Passage shown:
Poster Presentation 2025 Joint Meeting of the COSA ASM and IPOS Congress

Beyond One-Size-Fits-All: Embedding Cultural Safety for Advance Care Planning in Oncology Settings (126526)

Lisa Guccione 1 , Sonia Fullerton 1 , Aaron Wong 1 , Naomi Katz 1 , Peter Eastman 2 , Mei Krishnasamy 3
  1. Peter MacCallum Cancer Centre, Melbourne, VICTORIA, Australia
  2. Palliative Care, Barwon Health, Geelong
  3. School of Nursing, University of Melbourne, Melbourne, Vic, Australia

Objectives/Purpose
This study examined perceptions of the appropriateness of Advance Care Planning (ACP) among Culturally and Linguistically Diverse (CALD) populations in oncology. It aimed to explore preferences regarding who needs to do what, where, when, and to whom across the phases of ACP, to support culturally safe and equitable ACP practices.

Sample and Setting
Participants include CALD consumers of Indian and Chinese backgrounds, and key healthcare stakeholders across three Victorian cancer services: Peter MacCallum Cancer Centre, Latrobe Regional Hospital, and Barwon Health. Up to 40 CALD consumers (including English and non-English speakers of Mandarin, Cantonese, and Punjabi) with lived experience of cancer—as patients or carers—are being recruited in partnership with community organisations. In parallel, up to 24 multidisciplinary healthcare professionals and interpreters involved in ACP delivery across participating services are contributing through a stakeholder reference group.

Procedures
Using qualitative methods informed by implementation science, we are conducting focus groups with CALD consumers and healthcare professionals. The Action, Actor, Context, Target, Time (AACTT) framework is used to map ACP behaviours across four phases: preparing for the conversation, having the conversation, creating the document, and enacting the document. This structured approach enables comparison of perspectives and identification of potential preference-practice gaps.

Results
Preliminary findings suggest variation in how ACP is perceived and experienced by CALD communities. Emerging themes point to possible misalignments between provider practices and consumer preferences regarding timing, communication styles, and the role of clinicians versus family. These insights will guide the development of culturally safe strategies to improve ACP engagement.

Conclusion and Clinical Implications
This is the first known study to systematically map ACP preferences among CALD populations using the AACTT framework. Findings will inform development of inclusive, patient-centred ACP strategies and support policy and practice reforms to reduce disparities in oncology care.

Data supplied:
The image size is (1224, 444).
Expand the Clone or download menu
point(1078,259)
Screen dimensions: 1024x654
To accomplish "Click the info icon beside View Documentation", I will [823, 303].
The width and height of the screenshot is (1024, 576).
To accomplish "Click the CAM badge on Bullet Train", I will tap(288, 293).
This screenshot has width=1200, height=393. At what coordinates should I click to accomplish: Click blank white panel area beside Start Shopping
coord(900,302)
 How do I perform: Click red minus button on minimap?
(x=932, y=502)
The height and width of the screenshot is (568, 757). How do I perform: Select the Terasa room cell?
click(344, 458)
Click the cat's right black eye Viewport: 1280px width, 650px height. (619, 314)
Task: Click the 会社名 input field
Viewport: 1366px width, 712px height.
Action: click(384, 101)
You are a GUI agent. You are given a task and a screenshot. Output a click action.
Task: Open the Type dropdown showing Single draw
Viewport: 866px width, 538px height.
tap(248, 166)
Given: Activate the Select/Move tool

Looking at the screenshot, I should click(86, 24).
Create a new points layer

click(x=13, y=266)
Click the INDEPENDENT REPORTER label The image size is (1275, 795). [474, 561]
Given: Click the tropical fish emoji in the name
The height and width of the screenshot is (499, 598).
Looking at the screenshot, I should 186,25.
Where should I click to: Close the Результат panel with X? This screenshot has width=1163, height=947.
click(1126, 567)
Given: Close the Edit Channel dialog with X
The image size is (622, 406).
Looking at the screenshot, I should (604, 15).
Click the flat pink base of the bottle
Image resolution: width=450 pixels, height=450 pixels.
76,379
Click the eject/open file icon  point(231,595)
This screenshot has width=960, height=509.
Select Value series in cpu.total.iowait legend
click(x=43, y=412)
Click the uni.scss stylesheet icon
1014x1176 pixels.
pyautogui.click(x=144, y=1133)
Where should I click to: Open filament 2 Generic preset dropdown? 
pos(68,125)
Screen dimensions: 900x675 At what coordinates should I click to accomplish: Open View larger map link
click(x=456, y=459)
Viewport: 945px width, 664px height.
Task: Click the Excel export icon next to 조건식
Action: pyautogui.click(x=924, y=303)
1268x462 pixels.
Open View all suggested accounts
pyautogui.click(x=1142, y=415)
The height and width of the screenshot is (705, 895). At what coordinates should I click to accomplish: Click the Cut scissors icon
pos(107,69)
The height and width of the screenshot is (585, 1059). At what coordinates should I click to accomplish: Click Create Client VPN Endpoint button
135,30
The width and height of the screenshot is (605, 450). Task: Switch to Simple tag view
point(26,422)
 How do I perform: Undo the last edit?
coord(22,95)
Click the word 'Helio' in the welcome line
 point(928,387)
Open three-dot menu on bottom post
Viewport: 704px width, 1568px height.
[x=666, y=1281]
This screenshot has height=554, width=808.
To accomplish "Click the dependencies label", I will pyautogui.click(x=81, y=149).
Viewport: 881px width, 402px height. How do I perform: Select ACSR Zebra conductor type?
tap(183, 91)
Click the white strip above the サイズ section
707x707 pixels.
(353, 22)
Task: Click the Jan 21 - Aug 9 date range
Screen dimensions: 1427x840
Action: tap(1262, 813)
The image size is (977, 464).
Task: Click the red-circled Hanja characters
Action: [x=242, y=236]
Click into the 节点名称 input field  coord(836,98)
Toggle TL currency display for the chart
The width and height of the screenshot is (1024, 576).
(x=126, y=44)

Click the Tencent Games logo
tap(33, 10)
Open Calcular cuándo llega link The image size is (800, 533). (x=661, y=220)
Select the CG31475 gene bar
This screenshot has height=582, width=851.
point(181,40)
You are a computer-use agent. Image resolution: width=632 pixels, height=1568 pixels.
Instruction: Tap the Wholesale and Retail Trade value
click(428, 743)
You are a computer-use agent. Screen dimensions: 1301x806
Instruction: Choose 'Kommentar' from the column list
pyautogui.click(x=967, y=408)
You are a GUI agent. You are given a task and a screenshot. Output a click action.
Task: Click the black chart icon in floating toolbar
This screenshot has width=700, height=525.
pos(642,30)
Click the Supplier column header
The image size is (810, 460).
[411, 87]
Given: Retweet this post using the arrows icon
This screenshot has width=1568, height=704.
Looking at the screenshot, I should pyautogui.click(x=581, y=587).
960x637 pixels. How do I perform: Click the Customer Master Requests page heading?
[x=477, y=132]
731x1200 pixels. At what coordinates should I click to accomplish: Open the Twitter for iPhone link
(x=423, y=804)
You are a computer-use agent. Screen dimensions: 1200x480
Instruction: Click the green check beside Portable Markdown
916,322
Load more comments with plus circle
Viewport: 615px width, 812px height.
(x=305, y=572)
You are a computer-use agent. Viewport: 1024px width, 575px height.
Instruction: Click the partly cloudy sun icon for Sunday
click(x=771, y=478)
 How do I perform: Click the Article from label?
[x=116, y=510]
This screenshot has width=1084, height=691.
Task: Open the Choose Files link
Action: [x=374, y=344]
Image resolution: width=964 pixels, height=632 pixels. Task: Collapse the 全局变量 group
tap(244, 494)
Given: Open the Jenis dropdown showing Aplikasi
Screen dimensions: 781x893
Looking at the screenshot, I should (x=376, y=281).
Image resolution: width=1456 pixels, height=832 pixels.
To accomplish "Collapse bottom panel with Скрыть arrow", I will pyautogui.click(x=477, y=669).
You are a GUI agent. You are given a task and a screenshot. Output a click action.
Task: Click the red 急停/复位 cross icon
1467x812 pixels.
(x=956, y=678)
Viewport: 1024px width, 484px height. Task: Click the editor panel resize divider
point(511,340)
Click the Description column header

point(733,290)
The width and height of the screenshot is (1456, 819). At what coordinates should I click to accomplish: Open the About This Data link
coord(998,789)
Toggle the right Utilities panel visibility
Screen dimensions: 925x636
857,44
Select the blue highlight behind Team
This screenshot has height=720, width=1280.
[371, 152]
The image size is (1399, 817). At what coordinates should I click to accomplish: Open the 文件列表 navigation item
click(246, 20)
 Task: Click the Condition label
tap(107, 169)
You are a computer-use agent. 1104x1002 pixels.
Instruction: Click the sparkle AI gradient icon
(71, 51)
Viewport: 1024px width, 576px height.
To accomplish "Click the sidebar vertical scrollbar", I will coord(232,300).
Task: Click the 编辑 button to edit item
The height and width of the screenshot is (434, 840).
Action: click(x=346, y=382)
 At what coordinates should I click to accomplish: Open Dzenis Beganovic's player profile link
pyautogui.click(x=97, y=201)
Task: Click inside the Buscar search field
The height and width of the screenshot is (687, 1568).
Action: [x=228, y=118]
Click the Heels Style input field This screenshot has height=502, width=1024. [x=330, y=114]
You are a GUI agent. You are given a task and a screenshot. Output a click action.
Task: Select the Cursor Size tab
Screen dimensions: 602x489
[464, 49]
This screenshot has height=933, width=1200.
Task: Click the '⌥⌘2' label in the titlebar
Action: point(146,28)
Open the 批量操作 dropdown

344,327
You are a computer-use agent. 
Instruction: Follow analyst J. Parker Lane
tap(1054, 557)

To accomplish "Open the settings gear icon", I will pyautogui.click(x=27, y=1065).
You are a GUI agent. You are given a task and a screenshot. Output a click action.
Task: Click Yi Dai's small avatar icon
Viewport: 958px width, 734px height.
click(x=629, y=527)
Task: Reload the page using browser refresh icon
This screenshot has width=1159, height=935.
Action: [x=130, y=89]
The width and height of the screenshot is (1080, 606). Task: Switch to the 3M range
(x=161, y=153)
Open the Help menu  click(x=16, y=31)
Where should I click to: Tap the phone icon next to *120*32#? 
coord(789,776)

Task details:
Can you repeat the part of the poster abstract on advance care planning that begins at the words "Beyond One-Size-Fits-All: Embedding" and stops after the words "equitable ACP practices."? The listing is separate material and not connected to the poster abstract.

Solution for this problem:
Beyond One-Size-Fits-All: Embedding Cultural Safety for Advance Care Planning in Oncology Settings (126526)

Lisa Guccione 1 , Sonia Fullerton 1 , Aaron Wong 1 , Naomi Katz 1 , Peter Eastman 2 , Mei Krishnasamy 3
  1. Peter MacCallum Cancer Centre, Melbourne, VICTORIA, Australia
  2. Palliative Care, Barwon Health, Geelong
  3. School of Nursing, University of Melbourne, Melbourne, Vic, Australia

Objectives/Purpose
This study examined perceptions of the appropriateness of Advance Care Planning (ACP) among Culturally and Linguistically Diverse (CALD) populations in oncology. It aimed to explore preferences regarding who needs to do what, where, when, and to whom across the phases of ACP, to support culturally safe and equitable ACP practices.